Assessment of Hybrid Processes for Bio-Butanol Purification Applying Process Simulation

Abstract

Bio-butanol production based on ABE (acetone-butanol-ethanol) fermentation is facing increasing interest as a transport fuel, since it offers significant advantages to other bio-fuels. However, to ensure an economic operation two bottlenecks has to be overcome: (1) high cost of the fermentation substrate, and (2) high energy demand for butanol purification via distillation due to low solvent concentration in fermentation broth. While first bottleneck might be overcome by the use of alternative feedstock like lignocelluloses or agro-food-wastes, the latter can be targeted by introducing hybrid purification concepts, combining in-situ removal techniques with distillation.

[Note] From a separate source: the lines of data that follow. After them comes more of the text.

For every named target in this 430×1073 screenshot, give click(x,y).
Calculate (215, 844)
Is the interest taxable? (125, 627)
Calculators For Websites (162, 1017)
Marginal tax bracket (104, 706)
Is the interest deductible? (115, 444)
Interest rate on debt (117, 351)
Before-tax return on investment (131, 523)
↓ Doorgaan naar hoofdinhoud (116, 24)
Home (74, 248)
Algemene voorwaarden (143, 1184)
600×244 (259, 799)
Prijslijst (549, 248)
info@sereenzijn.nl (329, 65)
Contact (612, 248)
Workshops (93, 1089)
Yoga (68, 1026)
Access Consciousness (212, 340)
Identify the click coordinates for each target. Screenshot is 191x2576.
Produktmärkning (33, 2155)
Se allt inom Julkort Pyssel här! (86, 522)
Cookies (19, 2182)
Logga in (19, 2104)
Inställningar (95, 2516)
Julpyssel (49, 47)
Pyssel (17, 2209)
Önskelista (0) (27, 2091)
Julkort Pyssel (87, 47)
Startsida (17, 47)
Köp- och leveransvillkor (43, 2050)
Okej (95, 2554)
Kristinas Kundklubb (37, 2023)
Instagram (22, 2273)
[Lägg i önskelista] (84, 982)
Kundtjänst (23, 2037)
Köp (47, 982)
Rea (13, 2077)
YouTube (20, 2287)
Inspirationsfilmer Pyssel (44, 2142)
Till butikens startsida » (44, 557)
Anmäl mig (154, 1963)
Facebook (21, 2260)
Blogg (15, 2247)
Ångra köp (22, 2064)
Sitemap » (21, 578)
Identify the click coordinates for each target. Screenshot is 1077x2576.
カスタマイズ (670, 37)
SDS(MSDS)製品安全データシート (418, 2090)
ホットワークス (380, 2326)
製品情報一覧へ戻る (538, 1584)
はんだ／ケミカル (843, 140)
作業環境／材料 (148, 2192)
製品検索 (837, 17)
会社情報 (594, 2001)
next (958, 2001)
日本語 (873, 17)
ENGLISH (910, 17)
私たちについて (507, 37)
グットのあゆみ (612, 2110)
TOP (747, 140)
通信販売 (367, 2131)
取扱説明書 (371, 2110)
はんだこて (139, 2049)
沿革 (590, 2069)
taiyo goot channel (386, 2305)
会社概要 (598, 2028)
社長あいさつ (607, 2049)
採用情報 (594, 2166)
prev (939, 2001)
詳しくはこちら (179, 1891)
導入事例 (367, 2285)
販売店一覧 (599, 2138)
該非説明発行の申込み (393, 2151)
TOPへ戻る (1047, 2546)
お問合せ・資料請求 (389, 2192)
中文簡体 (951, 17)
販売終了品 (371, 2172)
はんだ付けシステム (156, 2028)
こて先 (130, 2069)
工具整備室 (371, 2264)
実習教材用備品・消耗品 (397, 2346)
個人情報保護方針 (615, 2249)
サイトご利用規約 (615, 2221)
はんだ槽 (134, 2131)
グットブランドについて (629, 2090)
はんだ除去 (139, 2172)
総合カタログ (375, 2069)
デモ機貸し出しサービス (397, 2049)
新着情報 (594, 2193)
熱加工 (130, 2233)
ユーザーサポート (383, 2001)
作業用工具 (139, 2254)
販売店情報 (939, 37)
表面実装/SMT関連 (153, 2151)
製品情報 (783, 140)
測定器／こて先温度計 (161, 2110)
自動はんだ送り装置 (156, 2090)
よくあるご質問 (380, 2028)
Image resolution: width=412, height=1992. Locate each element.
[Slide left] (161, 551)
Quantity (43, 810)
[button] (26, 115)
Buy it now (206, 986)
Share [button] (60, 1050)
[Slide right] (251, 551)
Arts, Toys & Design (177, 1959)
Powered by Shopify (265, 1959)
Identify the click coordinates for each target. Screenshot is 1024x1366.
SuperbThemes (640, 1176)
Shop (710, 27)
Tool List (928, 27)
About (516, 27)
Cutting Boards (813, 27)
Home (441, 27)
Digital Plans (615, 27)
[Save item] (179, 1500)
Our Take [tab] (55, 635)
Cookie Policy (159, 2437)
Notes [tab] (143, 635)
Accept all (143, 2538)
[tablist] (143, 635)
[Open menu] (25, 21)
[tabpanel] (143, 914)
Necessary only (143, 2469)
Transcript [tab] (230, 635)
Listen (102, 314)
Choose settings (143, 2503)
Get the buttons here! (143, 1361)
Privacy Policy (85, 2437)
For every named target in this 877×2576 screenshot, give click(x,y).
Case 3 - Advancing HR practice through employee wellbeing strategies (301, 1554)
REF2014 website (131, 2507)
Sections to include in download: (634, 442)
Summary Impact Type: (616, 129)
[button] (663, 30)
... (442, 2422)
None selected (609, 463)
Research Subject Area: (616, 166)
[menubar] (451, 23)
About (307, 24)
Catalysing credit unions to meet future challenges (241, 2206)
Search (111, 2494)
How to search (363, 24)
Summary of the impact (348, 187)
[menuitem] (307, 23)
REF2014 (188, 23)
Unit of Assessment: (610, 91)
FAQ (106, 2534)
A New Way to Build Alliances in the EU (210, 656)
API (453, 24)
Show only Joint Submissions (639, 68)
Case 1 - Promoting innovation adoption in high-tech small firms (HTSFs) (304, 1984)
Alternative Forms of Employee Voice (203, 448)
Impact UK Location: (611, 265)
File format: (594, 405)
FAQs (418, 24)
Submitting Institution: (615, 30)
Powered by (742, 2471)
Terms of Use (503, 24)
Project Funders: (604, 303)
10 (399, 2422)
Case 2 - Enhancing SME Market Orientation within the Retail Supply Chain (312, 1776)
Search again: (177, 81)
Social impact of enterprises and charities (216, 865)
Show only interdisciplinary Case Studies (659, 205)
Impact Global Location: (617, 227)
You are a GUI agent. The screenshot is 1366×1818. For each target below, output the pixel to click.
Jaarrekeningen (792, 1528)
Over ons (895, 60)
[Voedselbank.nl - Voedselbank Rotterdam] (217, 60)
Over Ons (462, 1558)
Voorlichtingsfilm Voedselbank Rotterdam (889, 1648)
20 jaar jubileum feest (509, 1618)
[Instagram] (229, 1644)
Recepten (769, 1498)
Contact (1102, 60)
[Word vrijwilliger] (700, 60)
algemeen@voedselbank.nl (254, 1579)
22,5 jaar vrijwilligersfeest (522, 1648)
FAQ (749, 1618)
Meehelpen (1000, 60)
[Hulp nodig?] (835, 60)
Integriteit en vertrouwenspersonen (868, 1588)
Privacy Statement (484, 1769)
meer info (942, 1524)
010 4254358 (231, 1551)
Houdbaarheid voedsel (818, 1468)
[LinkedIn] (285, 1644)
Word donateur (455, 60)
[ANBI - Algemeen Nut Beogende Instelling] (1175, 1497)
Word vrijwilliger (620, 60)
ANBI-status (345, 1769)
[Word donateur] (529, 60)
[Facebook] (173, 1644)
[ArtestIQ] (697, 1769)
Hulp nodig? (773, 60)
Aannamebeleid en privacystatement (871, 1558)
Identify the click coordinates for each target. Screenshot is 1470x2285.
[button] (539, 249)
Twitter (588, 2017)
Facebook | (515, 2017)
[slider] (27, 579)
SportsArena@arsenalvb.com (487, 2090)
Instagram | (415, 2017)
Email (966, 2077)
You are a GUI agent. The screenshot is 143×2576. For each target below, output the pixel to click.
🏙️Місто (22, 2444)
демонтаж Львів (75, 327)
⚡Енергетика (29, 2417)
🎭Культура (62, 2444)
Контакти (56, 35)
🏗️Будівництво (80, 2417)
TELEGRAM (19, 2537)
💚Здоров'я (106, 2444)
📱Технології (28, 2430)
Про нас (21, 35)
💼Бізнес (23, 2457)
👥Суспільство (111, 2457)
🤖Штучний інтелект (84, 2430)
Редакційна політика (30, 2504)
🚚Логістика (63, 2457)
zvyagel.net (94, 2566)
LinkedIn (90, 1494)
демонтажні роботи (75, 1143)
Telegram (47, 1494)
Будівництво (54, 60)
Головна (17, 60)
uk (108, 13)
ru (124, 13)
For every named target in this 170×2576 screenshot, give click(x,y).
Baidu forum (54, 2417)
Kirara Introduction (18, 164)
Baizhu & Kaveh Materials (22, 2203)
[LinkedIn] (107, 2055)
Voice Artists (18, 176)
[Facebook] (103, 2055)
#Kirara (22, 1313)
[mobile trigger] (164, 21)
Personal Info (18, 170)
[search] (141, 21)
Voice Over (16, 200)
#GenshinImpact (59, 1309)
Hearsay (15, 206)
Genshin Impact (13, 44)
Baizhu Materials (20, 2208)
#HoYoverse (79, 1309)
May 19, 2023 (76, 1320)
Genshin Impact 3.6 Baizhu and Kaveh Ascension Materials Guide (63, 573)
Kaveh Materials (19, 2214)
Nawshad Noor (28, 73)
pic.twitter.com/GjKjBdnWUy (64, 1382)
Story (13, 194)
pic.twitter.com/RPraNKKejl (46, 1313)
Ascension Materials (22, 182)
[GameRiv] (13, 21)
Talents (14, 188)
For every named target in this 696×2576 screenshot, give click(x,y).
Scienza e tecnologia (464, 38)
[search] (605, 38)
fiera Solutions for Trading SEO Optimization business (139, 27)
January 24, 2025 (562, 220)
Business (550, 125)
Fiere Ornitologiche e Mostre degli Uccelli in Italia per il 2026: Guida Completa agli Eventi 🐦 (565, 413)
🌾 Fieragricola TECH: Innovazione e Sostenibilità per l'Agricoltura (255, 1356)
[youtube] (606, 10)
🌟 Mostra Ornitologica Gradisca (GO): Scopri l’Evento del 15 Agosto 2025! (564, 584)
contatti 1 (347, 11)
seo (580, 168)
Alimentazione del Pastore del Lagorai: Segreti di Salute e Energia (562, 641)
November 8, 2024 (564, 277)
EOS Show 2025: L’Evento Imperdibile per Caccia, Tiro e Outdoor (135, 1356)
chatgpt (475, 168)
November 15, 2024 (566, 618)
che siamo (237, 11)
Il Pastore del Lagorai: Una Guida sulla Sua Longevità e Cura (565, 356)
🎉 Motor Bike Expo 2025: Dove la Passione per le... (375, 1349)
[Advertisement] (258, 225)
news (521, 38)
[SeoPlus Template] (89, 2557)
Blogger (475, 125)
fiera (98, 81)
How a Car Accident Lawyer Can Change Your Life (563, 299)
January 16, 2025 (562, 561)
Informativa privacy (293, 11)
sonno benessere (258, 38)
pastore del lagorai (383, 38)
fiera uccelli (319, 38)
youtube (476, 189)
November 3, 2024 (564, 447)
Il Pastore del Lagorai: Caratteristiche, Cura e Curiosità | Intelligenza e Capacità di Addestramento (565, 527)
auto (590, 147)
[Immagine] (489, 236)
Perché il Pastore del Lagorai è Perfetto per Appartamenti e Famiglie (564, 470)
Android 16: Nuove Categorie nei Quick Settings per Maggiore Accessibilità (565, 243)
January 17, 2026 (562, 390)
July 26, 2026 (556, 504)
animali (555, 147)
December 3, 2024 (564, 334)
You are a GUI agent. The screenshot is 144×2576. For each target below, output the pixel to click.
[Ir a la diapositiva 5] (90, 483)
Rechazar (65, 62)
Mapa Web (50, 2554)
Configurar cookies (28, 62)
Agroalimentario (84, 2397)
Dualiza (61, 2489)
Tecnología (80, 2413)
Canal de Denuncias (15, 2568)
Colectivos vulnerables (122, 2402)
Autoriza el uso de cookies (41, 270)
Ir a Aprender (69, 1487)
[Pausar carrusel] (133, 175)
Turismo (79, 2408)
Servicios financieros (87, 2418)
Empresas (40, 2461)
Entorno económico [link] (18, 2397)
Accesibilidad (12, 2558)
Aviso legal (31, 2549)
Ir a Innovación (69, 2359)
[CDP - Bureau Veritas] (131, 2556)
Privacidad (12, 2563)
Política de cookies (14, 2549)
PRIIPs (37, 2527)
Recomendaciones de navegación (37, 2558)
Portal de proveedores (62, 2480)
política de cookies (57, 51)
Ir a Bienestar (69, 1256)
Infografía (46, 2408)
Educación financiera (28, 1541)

Experimental and literature data based on lab-scale size experiments operated with synthetical fermentation broth are used to parameterize an Aspen Plus® simulation to predict the energy demand for bio-butanol purification for three in-situ removal techniques coupled with distillation and to compare to a standalone distillation sequence: gas stripping, pervaporation and adsorption/desorption. Depending on the initial solvent content of fermentation broth, with 23.2 - 31.2 MJ/kg butanol the heat demand of the standalone distillation sequence is slightly below the energy content of butanol of about 36 MJ/kg. Applying gas-stripping and pervaporation before purification via distillation reduces the heat demand by 50 % to 13.6 - 16.8 MJ/kg and 12.0 - 14.5 MJ/kg butanol, respectively. Best result is shown by combining adsorption and distillation with an energy demand of 5.0 – 5.7 MJ/kg butanol. However, the advantageous low overall energy demand results from low efforts in the distillation step, only considering separation of butanol and water, but neglecting purification of acetone and ethanol obtained in ABE fermentation.